Abstract

The molecular epidemiology and the antifungal susceptibility profiles of Candida albicans are scarce in Cameroon. Authors studied the genetic diversity and the antifungal susceptibility of C. albicans isolates from Yaoundé HIV-infected patients. Clinical isolates were obtained by mycological diagnosis of oropharyngeal swabs, stools, urine, and vaginal swabs from patients. C. albicans isolates were confirmed by the Light cycler real-time PCR of the ITS1 region of the 5.8s ribosomal DNA. The ABC genotypes and the Hwp1 gene amplification were carried out with specific primers. Microsatellite length polymorphism of HIS3, CDC3, and EF3 microsatellites was analysed. The antifungal susceptibility testing was carried out by the CLSI broth microdilution M27-A3 and M27-S4 protocols.

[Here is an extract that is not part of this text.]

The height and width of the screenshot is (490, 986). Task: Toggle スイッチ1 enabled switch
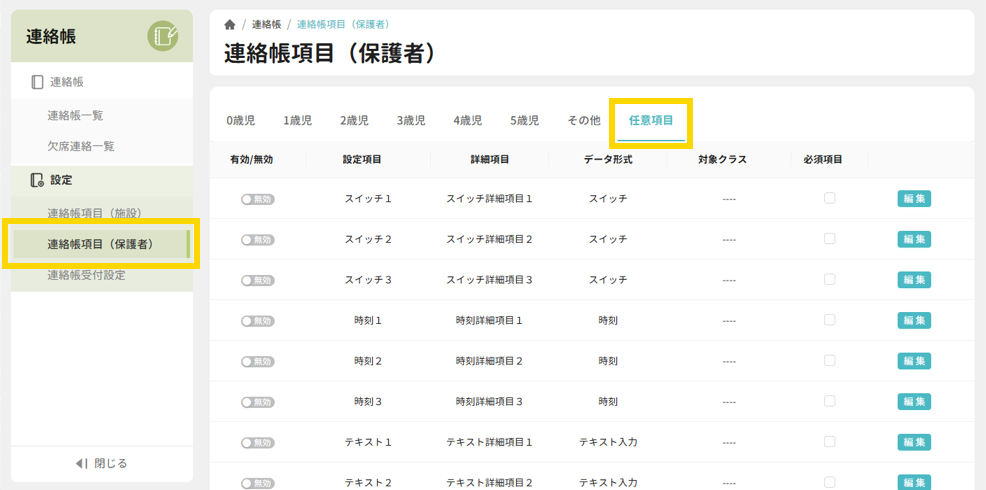click(257, 199)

The minimal inhibitory concentration (MIC) results were interpreted according to updated clinical breakpoints (CBPs) recommended by the CLSI or epidemiological cut-off values (ECVs). One hundred and thirteen (113) isolates were obtained from the analysis of 1218 samples. The ABC genotyping showed 79 (69.91%) genotype A, 24 (21.23%) genotype B, and 10 (8.84%) genotype C. The Hwp1 gene amplification provided a newly observed genetic polymorphism, named H and 5 genotypes described (H1-H5). The microsatellite analysis generated 65 molecular types. All the isolates were susceptible to amphotericin B (MIC ≤ 1 μg/ml); 79.64% of isolates were wild type to itraconazole (MIC ≤ 0.12 μg/ml); and 86.72% of isolates were susceptible to fluconazole (MIC ≤ 2 μg/ml). These results highlight the important genetic diversity of C. albicans isolates among Yaoundé HIV-infected patients and bring clues for the comprehension of the molecular epidemiology of the yeast in Cameroon.